### What the task asks
Produce a copy of every line in the records that holds the string "microphone".

○ ○ ○ ○

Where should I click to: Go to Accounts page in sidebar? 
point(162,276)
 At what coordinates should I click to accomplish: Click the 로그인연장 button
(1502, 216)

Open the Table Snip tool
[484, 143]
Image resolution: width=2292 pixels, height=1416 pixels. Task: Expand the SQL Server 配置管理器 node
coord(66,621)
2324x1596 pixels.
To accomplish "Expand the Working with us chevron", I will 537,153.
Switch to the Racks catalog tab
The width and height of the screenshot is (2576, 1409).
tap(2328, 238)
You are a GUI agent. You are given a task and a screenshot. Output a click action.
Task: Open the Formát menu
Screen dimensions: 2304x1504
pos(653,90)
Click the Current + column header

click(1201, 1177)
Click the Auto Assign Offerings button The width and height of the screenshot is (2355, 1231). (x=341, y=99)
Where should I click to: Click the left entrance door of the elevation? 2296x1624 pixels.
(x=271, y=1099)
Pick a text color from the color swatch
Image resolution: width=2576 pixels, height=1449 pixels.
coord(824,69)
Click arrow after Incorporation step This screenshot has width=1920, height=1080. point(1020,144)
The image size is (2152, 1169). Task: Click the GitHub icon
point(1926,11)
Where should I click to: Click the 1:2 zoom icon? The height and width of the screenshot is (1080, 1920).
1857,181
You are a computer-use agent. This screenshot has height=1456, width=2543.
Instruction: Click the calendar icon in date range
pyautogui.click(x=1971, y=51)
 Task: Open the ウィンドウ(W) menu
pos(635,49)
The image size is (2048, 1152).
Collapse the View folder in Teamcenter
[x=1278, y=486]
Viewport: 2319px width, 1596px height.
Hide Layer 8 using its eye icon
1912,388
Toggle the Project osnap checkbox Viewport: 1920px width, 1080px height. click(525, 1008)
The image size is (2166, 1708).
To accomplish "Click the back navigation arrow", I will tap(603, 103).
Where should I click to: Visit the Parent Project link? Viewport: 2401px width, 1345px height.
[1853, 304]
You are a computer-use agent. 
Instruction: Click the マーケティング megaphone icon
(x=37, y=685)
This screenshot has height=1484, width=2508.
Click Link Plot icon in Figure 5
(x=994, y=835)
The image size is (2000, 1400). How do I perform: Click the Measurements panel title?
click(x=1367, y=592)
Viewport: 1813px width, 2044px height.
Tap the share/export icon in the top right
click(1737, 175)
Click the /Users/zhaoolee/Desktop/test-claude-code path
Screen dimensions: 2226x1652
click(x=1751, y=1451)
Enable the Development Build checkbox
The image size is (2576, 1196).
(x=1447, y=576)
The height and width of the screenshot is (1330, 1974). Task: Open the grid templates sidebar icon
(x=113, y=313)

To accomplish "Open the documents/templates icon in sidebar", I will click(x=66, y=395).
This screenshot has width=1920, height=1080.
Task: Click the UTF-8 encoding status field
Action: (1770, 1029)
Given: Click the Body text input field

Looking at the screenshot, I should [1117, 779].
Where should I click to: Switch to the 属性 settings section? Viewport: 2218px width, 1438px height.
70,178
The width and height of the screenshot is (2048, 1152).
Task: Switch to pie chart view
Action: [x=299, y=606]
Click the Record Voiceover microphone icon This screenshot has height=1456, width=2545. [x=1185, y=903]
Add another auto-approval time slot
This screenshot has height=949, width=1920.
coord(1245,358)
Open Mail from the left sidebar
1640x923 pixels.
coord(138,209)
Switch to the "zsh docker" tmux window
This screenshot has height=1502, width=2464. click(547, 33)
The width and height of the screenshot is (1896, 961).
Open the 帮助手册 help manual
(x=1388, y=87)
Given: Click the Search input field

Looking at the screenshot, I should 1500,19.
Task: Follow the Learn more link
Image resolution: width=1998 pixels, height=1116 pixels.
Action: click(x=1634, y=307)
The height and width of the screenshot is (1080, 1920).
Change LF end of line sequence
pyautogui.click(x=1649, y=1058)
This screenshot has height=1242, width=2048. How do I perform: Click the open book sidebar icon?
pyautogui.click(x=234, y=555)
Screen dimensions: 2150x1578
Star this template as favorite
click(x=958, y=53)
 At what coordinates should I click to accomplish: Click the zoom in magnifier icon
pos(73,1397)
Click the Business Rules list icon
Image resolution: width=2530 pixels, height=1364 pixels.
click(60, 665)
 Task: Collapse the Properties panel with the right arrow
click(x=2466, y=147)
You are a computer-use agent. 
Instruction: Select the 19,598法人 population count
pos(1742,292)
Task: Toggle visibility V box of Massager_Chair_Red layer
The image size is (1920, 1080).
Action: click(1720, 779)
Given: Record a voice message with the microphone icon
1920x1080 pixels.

○ ○ ○ ○

### Answer space
Click the Record Voiceover microphone icon This screenshot has height=1456, width=2545. [x=1185, y=903]
Given: Record a voice message with the microphone icon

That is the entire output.